シスメックスの血液検査機器が「未来技術遺産」に 国立科学博物館

20190905シスメックスcc-1001

 科学技術の発達に大きな意義があるとする重要科学技術資料(愛称・未来技術遺産)の2019年度登録分26件を国立科学博物館が発表。この中に現在のシスメックスである東亜医用電子が1963年に開発した血液検査機器「自動血球計数装置 CC-1001」(写真=シスメックス提供)が選ばれた。同社が発売した自動血球計数装置の1号機だ。10日付で登録し、東京都台東区の同博物館で登録証などの授与式を同日開催する。
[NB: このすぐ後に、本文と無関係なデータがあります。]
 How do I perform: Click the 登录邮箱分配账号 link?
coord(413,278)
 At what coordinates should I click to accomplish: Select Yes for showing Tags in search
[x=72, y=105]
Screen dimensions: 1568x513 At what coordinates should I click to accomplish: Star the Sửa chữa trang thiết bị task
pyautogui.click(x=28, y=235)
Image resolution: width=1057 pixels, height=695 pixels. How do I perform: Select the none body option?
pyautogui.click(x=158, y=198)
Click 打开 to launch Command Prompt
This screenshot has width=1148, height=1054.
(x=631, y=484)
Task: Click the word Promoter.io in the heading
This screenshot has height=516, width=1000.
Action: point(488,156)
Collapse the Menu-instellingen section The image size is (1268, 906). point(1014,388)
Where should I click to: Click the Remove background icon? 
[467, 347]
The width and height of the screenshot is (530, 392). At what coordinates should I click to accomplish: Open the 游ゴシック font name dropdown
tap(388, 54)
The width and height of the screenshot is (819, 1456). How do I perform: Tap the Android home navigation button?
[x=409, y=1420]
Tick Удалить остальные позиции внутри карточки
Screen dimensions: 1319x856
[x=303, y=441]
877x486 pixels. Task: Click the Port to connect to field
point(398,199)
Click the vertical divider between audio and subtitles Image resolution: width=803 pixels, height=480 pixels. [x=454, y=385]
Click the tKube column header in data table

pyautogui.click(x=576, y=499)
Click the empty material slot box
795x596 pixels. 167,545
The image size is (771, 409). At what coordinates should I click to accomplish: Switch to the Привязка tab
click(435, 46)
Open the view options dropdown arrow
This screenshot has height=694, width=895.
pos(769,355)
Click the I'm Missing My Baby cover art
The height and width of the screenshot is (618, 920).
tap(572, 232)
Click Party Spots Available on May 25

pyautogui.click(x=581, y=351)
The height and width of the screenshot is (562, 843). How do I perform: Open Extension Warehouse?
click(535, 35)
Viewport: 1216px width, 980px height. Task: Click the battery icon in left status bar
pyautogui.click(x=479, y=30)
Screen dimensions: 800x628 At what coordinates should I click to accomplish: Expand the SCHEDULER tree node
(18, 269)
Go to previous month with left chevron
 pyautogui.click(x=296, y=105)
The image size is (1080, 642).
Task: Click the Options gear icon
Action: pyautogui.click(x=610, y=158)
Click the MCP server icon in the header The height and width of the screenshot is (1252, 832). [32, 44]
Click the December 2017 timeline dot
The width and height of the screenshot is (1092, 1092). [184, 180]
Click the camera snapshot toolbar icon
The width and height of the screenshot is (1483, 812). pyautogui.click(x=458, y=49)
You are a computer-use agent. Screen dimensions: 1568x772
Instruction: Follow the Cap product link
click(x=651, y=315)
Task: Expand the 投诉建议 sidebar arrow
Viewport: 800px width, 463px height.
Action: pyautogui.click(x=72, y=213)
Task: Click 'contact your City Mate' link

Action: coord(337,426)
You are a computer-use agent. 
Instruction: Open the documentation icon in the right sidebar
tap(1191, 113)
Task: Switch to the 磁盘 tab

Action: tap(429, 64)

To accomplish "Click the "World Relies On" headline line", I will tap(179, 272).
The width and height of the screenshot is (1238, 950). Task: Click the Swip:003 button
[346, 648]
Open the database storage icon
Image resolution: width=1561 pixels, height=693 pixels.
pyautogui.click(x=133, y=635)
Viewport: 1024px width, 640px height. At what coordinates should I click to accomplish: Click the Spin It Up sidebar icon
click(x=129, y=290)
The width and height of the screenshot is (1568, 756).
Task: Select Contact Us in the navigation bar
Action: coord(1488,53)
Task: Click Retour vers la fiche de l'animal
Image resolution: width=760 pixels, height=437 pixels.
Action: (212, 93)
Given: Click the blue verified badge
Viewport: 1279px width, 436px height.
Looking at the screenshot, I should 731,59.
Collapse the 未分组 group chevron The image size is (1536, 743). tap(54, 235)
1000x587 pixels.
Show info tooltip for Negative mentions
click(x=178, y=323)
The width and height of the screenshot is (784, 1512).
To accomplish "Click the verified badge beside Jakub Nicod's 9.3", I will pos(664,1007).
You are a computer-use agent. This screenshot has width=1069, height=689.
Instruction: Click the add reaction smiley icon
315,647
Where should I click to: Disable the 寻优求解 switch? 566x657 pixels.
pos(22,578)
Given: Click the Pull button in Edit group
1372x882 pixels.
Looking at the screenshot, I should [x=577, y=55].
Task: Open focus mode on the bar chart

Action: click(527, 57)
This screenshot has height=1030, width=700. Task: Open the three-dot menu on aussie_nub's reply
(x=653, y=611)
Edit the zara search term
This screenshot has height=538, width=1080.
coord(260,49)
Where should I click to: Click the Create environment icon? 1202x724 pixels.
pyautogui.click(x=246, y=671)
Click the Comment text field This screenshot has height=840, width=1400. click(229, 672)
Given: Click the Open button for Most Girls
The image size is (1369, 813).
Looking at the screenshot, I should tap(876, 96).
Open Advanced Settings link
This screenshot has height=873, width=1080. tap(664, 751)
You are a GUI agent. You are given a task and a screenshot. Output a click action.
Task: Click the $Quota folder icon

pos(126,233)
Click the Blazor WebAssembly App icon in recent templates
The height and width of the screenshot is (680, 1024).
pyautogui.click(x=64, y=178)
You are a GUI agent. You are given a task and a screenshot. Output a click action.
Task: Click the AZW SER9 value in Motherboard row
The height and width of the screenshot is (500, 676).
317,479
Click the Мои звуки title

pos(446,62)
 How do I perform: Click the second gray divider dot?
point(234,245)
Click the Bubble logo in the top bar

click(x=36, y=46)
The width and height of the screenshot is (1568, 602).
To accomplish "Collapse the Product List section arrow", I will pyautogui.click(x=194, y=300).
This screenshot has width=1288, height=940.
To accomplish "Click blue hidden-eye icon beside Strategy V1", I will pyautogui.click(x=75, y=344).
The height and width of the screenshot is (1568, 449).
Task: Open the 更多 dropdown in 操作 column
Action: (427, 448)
 血液中の赤血球や白血球の数、大きさを分析する血球計数検査(ヘマトロジー)は、健康診断や病気の診断・治療で重要な役割を占める。シスメックスは電極の間の小さな穴を血球が通過する際の、かすかな電流の揺らぎを検出して、血球の数を計測する方法を実用化。それまで顕微鏡を使って目視で数えていた血球数の計測を自動化した。現在シスメックスは、ヘマトロジー分野で世界シェアのトップを獲得している。

 CC-1001は9月10〜23日に、東京・上野の国立科学博物館で展示する予定だ。19年度の登録分はこのほか、ヤマハのエレクトーン「D-1」やシンセサイザーの「DX7」、キヤノンが1935年に製造した小型カメラ「ハンザ・キヤノン」、電電公社(現在のNTT)が1977年ごろに製造した、光ファイバー量産法の開発に向けた実験装置などが選ばれた。未来技術遺産は19年度登録分で285件になった。